The second, and more important, justification for Rule 408's
exclusion of settlement materials is the "promotion of the public
policy favoring the compromise and settlement of disputes." Rule
408, Advisory Committee Notes. See also Manko v. United States,
87 F.3d 50, 54 (2d Cir. 1996) ("The primary purpose of Rule 408
is the `promotion of the public policy favoring the compromise
and settlement of disputes' that would otherwise be discouraged
with the admission of such evidence.").
(2) Evidence Offered For "Another Purpose"
ESPN does not intend to offer evidence of Baseball's proposed
changes to the 1996 Agreement "to prove that Baseball effectively
admitted liability by making a settlement offer." ESPN MIL at 13.
"Instead, ESPN seeks to admit the evidence to show Baseball's
motive and purpose for withholding approval of the preemption
In determining the admissibility of settlement materials under
Rule 408, the trial court "`has broad discretion' as to whether
to admit evidence of settlement . . . offered for `another
purpose.'" Starter Corp. v. Converse, Inc., 170 F.3d 286, 293
(2d Cir. 1999) (quoting Trebor, 865 F.2d at 511). "In applying
the `another purpose' exception to Rule 408, the trial judge
should weigh the need for such evidence against the potentiality
of discouraging future settlement negotiations." Id. (internal
In the instant case, ESPN's need for the disputed evidence far
outweighs any potential for discouraging future settlement
negotiations. ESPN cannot prove that Baseball's refusal to grant
its preemption requests was pretextual without offering evidence
of what it alleges was Baseball's true motive — to force a
renegotiation of the 1996 Agreement on terms more favorable to
Baseball. Put simply, such evidence is central to ESPN's case. In
contrast, the potential for discouraging future negotiations is
low. The circumstances of this case with respect to the parties'
negotiations are unique and unusual, and therefore admission of
these materials as motive evidence will not have a chilling, let
alone any, effect on settlement negotiations between other
parties in other situations.*fn28
Moreover, there is absolutely no danger that a jury will
mistake Baseball's demands to ESPN as an admission of liability.

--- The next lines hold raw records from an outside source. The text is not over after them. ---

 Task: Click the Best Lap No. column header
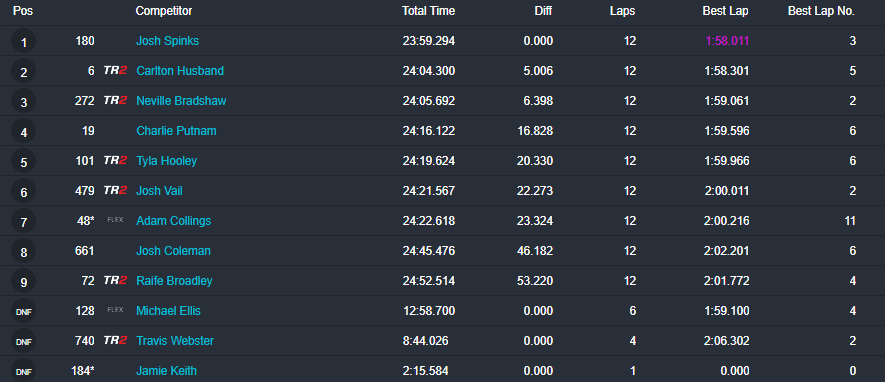click(x=821, y=11)
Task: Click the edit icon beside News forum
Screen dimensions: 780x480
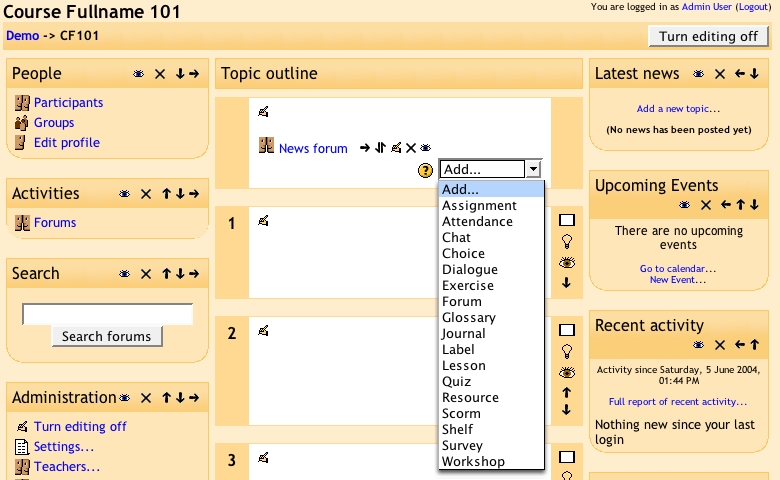Action: [x=396, y=148]

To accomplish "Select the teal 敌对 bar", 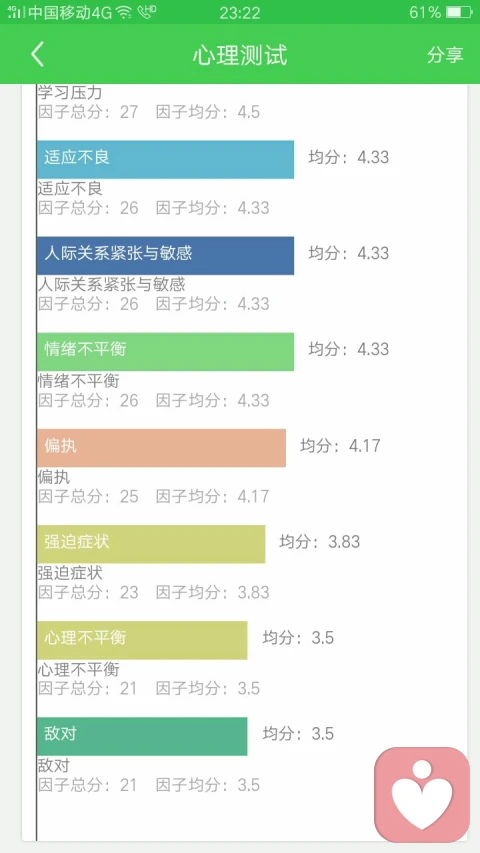I will click(142, 736).
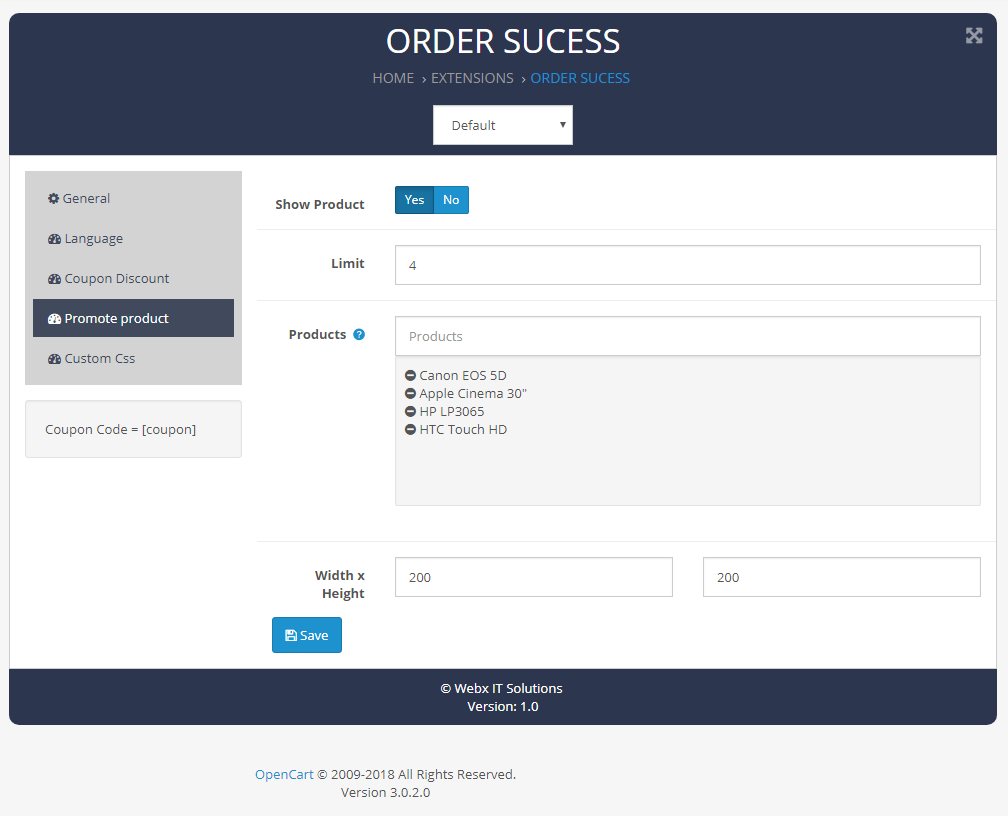Screen dimensions: 1008x816
Task: Go to the HOME breadcrumb link
Action: coord(393,78)
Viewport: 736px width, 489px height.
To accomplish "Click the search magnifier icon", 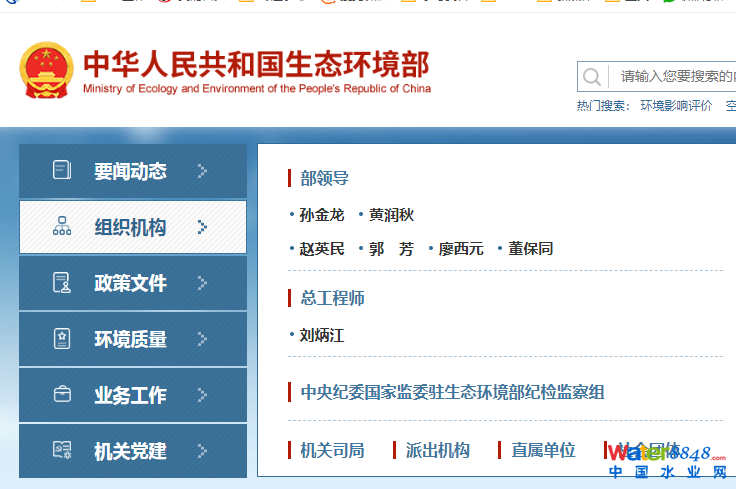I will click(592, 77).
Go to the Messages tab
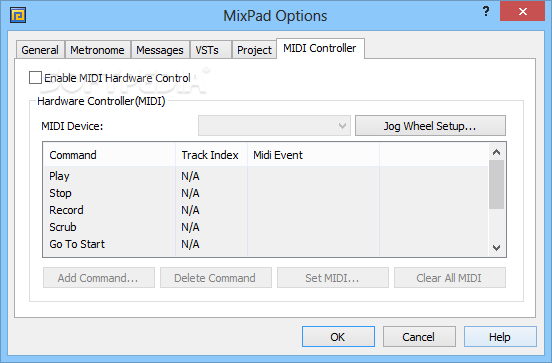The height and width of the screenshot is (363, 552). point(160,50)

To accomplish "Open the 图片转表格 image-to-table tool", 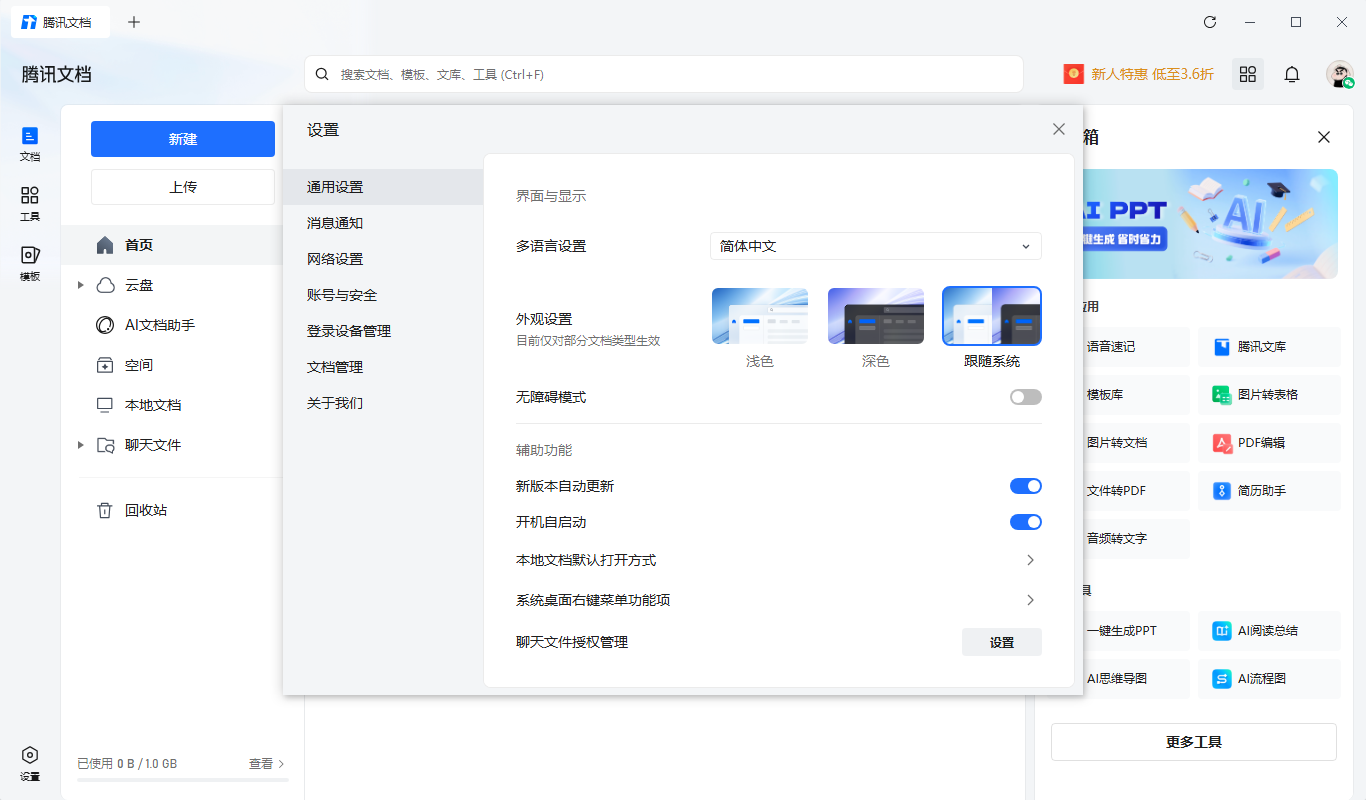I will pos(1268,394).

Baseball's requests for wholesale changes to the parties'
agreement on terms substantially more favorable to Baseball do
not in any way imply weakness or concession on Baseball's part.
To the contrary, the language of Baseball's letters seeking to
resolve the NFL/preemption dispute reflect Baseball's conviction
that ESPN and not Baseball is liable for breach of contract.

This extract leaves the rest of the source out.